[Supplied material start]
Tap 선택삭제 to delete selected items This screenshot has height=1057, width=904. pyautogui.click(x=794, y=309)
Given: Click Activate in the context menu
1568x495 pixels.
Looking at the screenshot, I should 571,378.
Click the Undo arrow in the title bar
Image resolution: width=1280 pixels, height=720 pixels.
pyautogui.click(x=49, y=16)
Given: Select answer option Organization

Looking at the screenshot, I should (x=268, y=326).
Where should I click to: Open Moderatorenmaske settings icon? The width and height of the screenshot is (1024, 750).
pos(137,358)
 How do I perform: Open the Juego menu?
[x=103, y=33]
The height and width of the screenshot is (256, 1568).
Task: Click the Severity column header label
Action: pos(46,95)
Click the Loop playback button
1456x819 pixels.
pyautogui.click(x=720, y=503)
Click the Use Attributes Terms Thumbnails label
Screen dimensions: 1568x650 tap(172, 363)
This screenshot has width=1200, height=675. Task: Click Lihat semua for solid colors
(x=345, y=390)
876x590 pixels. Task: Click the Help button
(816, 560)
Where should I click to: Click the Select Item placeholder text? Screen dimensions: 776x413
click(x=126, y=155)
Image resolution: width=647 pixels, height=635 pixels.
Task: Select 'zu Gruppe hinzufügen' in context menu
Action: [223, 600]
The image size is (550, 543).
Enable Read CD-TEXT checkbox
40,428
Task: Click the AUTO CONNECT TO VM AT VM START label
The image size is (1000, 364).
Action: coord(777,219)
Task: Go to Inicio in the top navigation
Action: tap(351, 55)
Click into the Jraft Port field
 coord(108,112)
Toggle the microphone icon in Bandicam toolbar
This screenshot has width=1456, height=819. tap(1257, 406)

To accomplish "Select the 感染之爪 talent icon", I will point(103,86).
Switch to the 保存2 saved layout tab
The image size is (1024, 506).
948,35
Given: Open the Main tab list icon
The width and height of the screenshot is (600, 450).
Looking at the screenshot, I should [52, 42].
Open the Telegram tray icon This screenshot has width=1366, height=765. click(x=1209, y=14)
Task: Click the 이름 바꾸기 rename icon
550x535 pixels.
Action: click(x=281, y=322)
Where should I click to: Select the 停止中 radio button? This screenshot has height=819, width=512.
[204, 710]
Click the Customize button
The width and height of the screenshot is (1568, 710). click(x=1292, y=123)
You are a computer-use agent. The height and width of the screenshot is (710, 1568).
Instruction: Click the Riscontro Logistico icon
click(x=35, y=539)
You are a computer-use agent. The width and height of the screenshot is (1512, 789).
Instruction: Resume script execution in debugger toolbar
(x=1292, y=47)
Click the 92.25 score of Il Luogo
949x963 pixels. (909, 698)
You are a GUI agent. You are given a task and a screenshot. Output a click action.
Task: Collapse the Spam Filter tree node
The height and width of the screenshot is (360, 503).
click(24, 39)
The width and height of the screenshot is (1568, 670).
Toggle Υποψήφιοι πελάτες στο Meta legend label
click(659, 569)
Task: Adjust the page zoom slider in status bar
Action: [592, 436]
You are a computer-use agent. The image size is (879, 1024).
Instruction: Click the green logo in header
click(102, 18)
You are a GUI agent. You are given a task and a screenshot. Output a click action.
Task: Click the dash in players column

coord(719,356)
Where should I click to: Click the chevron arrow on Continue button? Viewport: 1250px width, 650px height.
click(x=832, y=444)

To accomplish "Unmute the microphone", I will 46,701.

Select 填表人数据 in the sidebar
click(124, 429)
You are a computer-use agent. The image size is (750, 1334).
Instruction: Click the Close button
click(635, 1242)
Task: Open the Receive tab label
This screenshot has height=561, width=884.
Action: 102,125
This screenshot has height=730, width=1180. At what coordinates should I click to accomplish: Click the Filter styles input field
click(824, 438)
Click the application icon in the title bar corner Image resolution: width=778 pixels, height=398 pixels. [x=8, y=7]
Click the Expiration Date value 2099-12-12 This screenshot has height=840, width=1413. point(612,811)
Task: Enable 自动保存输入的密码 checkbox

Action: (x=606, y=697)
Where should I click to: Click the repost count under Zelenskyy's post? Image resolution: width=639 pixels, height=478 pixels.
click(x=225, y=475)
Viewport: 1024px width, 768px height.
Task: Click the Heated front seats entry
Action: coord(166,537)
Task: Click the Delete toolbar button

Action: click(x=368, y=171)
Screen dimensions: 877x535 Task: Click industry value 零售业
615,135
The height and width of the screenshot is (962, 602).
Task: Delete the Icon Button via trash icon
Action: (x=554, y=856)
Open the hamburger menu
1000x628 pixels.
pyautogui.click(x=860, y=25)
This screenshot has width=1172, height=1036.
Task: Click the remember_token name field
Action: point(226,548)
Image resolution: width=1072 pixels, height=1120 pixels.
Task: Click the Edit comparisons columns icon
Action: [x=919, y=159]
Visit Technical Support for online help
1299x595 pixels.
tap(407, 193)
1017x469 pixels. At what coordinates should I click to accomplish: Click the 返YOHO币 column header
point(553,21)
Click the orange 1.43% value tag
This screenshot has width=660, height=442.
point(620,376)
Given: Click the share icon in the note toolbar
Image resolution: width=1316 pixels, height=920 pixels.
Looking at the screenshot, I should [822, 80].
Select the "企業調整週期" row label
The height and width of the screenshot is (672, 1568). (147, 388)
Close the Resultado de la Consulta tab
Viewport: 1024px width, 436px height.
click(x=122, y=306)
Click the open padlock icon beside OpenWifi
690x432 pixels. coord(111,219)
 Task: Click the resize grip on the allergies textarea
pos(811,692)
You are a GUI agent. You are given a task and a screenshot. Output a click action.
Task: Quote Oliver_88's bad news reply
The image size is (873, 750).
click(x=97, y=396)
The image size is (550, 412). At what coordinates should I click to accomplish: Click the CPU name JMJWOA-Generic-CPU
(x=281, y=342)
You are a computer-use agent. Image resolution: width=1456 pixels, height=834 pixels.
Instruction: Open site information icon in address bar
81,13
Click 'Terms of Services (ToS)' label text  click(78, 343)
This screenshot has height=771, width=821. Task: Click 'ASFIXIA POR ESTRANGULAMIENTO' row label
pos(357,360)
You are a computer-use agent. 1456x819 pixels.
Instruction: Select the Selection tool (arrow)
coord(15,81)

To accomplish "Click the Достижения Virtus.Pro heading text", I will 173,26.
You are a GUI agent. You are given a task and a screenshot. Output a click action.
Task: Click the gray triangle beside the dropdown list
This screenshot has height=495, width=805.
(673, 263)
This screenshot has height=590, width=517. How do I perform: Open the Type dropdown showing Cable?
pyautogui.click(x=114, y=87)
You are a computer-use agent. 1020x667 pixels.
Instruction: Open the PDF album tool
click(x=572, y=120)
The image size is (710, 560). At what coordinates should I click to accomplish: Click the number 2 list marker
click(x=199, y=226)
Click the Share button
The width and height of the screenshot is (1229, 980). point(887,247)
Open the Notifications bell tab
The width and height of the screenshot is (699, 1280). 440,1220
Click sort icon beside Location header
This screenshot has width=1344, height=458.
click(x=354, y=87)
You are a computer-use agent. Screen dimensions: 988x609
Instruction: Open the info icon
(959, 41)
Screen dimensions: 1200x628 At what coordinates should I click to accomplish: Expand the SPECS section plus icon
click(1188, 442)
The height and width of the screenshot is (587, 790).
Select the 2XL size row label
[Supplied material end]
# Task instructions
Please copy all of the records above again, swapping "Instruction:" for "Task:" and keeping everything else the same.

# Answer to the problem
Tap 선택삭제 to delete selected items This screenshot has height=1057, width=904. pyautogui.click(x=794, y=309)
Given: Click Activate in the context menu
1568x495 pixels.
Looking at the screenshot, I should 571,378.
Click the Undo arrow in the title bar
Image resolution: width=1280 pixels, height=720 pixels.
pyautogui.click(x=49, y=16)
Given: Select answer option Organization

Looking at the screenshot, I should (x=268, y=326).
Where should I click to: Open Moderatorenmaske settings icon? The width and height of the screenshot is (1024, 750).
pos(137,358)
 How do I perform: Open the Juego menu?
[x=103, y=33]
The height and width of the screenshot is (256, 1568).
Task: Click the Severity column header label
Action: pos(46,95)
Click the Loop playback button
1456x819 pixels.
pyautogui.click(x=720, y=503)
Click the Use Attributes Terms Thumbnails label
Screen dimensions: 1568x650 tap(172, 363)
This screenshot has width=1200, height=675. Task: Click Lihat semua for solid colors
(x=345, y=390)
876x590 pixels. Task: Click the Help button
(816, 560)
Where should I click to: Click the Select Item placeholder text? Screen dimensions: 776x413
click(x=126, y=155)
Image resolution: width=647 pixels, height=635 pixels.
Task: Select 'zu Gruppe hinzufügen' in context menu
Action: [223, 600]
The image size is (550, 543).
Enable Read CD-TEXT checkbox
40,428
Task: Click the AUTO CONNECT TO VM AT VM START label
The image size is (1000, 364).
Action: coord(777,219)
Task: Go to Inicio in the top navigation
Action: tap(351, 55)
Click into the Jraft Port field
 coord(108,112)
Toggle the microphone icon in Bandicam toolbar
This screenshot has width=1456, height=819. tap(1257, 406)

To accomplish "Select the 感染之爪 talent icon", I will point(103,86).
Switch to the 保存2 saved layout tab
The image size is (1024, 506).
948,35
Given: Open the Main tab list icon
The width and height of the screenshot is (600, 450).
Looking at the screenshot, I should [52, 42].
Open the Telegram tray icon This screenshot has width=1366, height=765. click(x=1209, y=14)
Task: Click the 이름 바꾸기 rename icon
550x535 pixels.
Action: click(x=281, y=322)
Where should I click to: Select the 停止中 radio button? This screenshot has height=819, width=512.
[204, 710]
Click the Customize button
The width and height of the screenshot is (1568, 710). click(x=1292, y=123)
You are a computer-use agent. The height and width of the screenshot is (710, 1568).
Task: Click the Riscontro Logistico icon
click(x=35, y=539)
You are a computer-use agent. The width and height of the screenshot is (1512, 789).
Task: Resume script execution in debugger toolbar
(x=1292, y=47)
Click the 92.25 score of Il Luogo
949x963 pixels. (909, 698)
You are a GUI agent. You are given a task and a screenshot. Output a click action.
Task: Collapse the Spam Filter tree node
The height and width of the screenshot is (360, 503).
click(24, 39)
The width and height of the screenshot is (1568, 670).
Toggle Υποψήφιοι πελάτες στο Meta legend label
click(659, 569)
Task: Adjust the page zoom slider in status bar
Action: [592, 436]
You are a computer-use agent. The image size is (879, 1024).
Task: Click the green logo in header
click(102, 18)
You are a GUI agent. You are given a task and a screenshot. Output a click action.
Task: Click the dash in players column

coord(719,356)
Where should I click to: Click the chevron arrow on Continue button? Viewport: 1250px width, 650px height.
click(x=832, y=444)

To accomplish "Unmute the microphone", I will 46,701.

Select 填表人数据 in the sidebar
click(124, 429)
You are a computer-use agent. The image size is (750, 1334).
Task: Click the Close button
click(635, 1242)
Task: Open the Receive tab label
This screenshot has height=561, width=884.
Action: 102,125
This screenshot has height=730, width=1180. At what coordinates should I click to accomplish: Click the Filter styles input field
click(824, 438)
Click the application icon in the title bar corner Image resolution: width=778 pixels, height=398 pixels. [x=8, y=7]
Click the Expiration Date value 2099-12-12 This screenshot has height=840, width=1413. point(612,811)
Task: Enable 自动保存输入的密码 checkbox

Action: (x=606, y=697)
Where should I click to: Click the repost count under Zelenskyy's post? Image resolution: width=639 pixels, height=478 pixels.
click(x=225, y=475)
Viewport: 1024px width, 768px height.
Task: Click the Heated front seats entry
Action: coord(166,537)
Task: Click the Delete toolbar button

Action: click(x=368, y=171)
Screen dimensions: 877x535 Task: Click industry value 零售业
615,135
The height and width of the screenshot is (962, 602).
Task: Delete the Icon Button via trash icon
Action: (x=554, y=856)
Open the hamburger menu
1000x628 pixels.
pyautogui.click(x=860, y=25)
This screenshot has width=1172, height=1036.
Task: Click the remember_token name field
Action: point(226,548)
Image resolution: width=1072 pixels, height=1120 pixels.
Task: Click the Edit comparisons columns icon
Action: [x=919, y=159]
Visit Technical Support for online help
1299x595 pixels.
tap(407, 193)
1017x469 pixels. At what coordinates should I click to accomplish: Click the 返YOHO币 column header
point(553,21)
Click the orange 1.43% value tag
This screenshot has width=660, height=442.
point(620,376)
Given: Click the share icon in the note toolbar
Image resolution: width=1316 pixels, height=920 pixels.
Looking at the screenshot, I should [822, 80].
Select the "企業調整週期" row label
The height and width of the screenshot is (672, 1568). (147, 388)
Close the Resultado de la Consulta tab
Viewport: 1024px width, 436px height.
click(x=122, y=306)
Click the open padlock icon beside OpenWifi
690x432 pixels. coord(111,219)
 Task: Click the resize grip on the allergies textarea
pos(811,692)
You are a GUI agent. You are given a task and a screenshot. Output a click action.
Task: Quote Oliver_88's bad news reply
The image size is (873, 750).
click(x=97, y=396)
The image size is (550, 412). At what coordinates should I click to accomplish: Click the CPU name JMJWOA-Generic-CPU
(x=281, y=342)
You are a computer-use agent. Image resolution: width=1456 pixels, height=834 pixels.
Task: Open site information icon in address bar
81,13
Click 'Terms of Services (ToS)' label text  click(78, 343)
This screenshot has height=771, width=821. Task: Click 'ASFIXIA POR ESTRANGULAMIENTO' row label
pos(357,360)
You are a computer-use agent. 1456x819 pixels.
Task: Select the Selection tool (arrow)
coord(15,81)

To accomplish "Click the Достижения Virtus.Pro heading text", I will 173,26.
You are a GUI agent. You are given a task and a screenshot. Output a click action.
Task: Click the gray triangle beside the dropdown list
This screenshot has height=495, width=805.
(673, 263)
This screenshot has height=590, width=517. How do I perform: Open the Type dropdown showing Cable?
pyautogui.click(x=114, y=87)
You are a computer-use agent. 1020x667 pixels.
Task: Open the PDF album tool
click(x=572, y=120)
The image size is (710, 560). At what coordinates should I click to accomplish: Click the number 2 list marker
click(x=199, y=226)
Click the Share button
The width and height of the screenshot is (1229, 980). point(887,247)
Open the Notifications bell tab
The width and height of the screenshot is (699, 1280). 440,1220
Click sort icon beside Location header
This screenshot has width=1344, height=458.
click(x=354, y=87)
You are a computer-use agent. Screen dimensions: 988x609
Task: Open the info icon
(959, 41)
Screen dimensions: 1200x628 At what coordinates should I click to accomplish: Expand the SPECS section plus icon
click(1188, 442)
The height and width of the screenshot is (587, 790).
Select the 2XL size row label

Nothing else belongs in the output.